Texto apresentado:
++++
Monday, 28 September 2009

Algumas verdades que têm que ser ditas



Tem sido comum em África, que quando os dirigentes políticos são confrontados com situações de crise se desviem dos factores principais da crise, para se concentrarem no secundário e trivial, como, por exemplo, culpar o Ocidente pelas suas fraquezas.

Eles são uns imaculados que não fazem mal nem a uma mosca. Os ocidentais é que são uns malvados, que se intrometem de qualquer maneira nos seus assuntos internos, que ainda não se aperceberam de que o colonialismo já acabou, que não têm respeito pela dignidade do Preto.

Tudo discursos de conveniência, apenas para ocultar o facto de que se não fosse esse mesmo Ocidente, mais de dois terços das suas populações não teriam comida, hospitais decentes, medicamentos e tudo quanto o ser humano necessita para continuar a existir.

Um discurso de hipocrisia que serve apenas para ocultar os apetites ocidentais de que morre a nova elite africana. Gostam do dinheiro do Ocidente, da roupa e dos últimos lançamentos da indústria automobilística ocidental. Tanto gosto que alguns acabam mesmo morrendo em clínicas ocidentais, para onde são evacuados quando doentes, por já não confiarem na segurança dos seus próprios hospitais, desprovidos de pessoal médico adequado, medicamentos e boas condições de higiene.
++++
Excerto de dados:
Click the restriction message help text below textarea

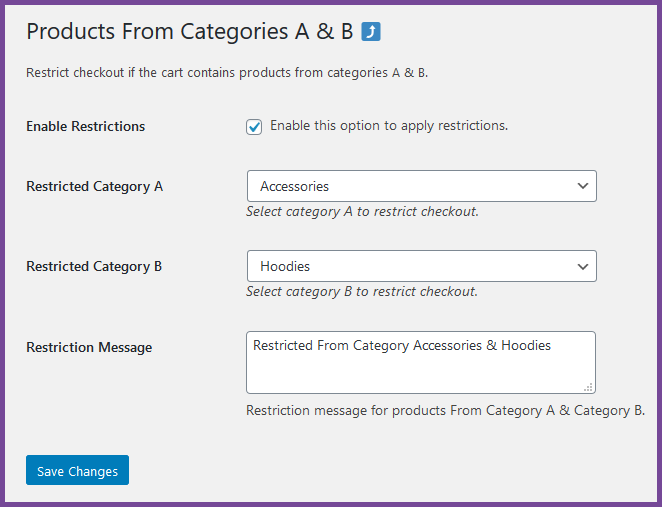[x=445, y=411]
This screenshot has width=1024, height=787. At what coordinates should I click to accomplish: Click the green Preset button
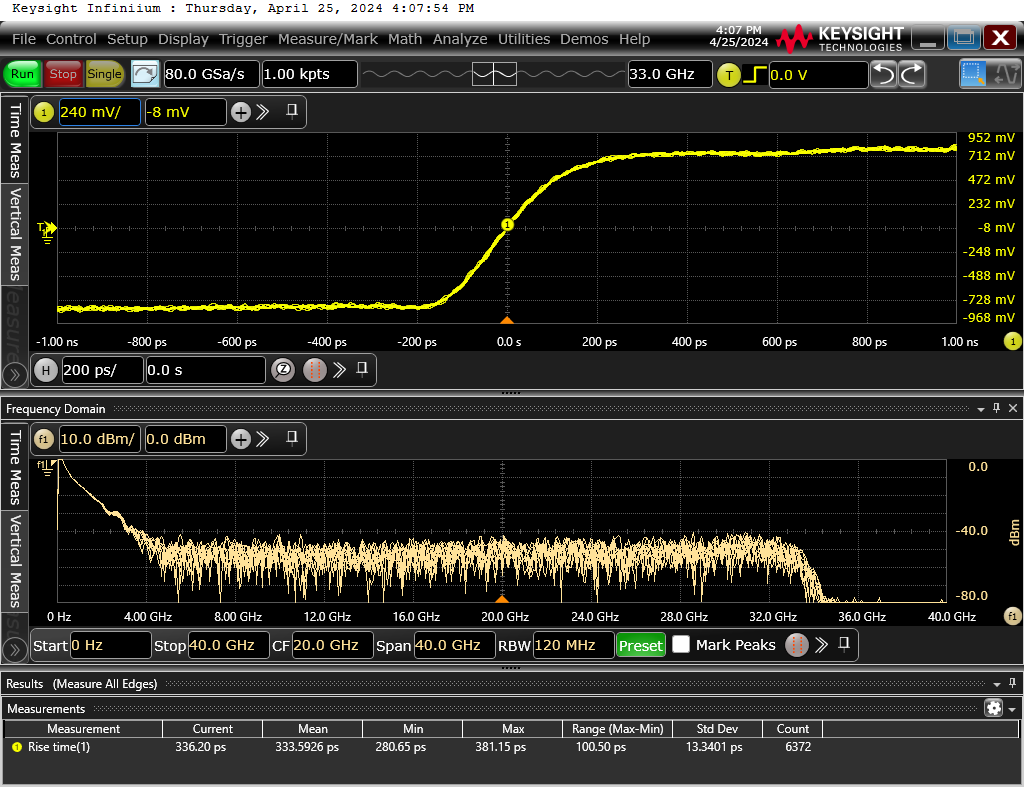pos(641,645)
++++
Instruções da tarefa: Prolongue o texto sobre os dirigentes políticos africanos e o Ocidente, a partir do ponto em que termina. Não é necessário recorrer às linhas de dados.

Espaço de resposta:
Para o Ocidente também mandam os seus filhos estudar porque não acreditam no seu próprio sistema de ensino.

É com estes empresários ocidentais que forjam as suas parcerias empresariais, muitas vezes sendo o seu único capital a influência política que detêm. O que Frantz Fanon, no seu clássico Peles Negras, Máscaras Brancas, designa de “burguesia mercantil”. Uma burguesia que suga o sangue do seu próprio povo e guarda o produto do seu roubo nos bancos do mesmo Ocidente que simulam que odeiam quando a sua hegemonia política e o controlo total sobre os recursos nacionais são postos em causa.

É esta hipocrisia que de forma nauseabunda nos é dada a consumir todos os dias por certos sectores da nossa sociedade, quando se debate a crise actualmente instalada na sequência da decisão da Comissão Nacional de Eleições (CNE) de excluir alguns partidos da corrida eleitoral que se avizinha.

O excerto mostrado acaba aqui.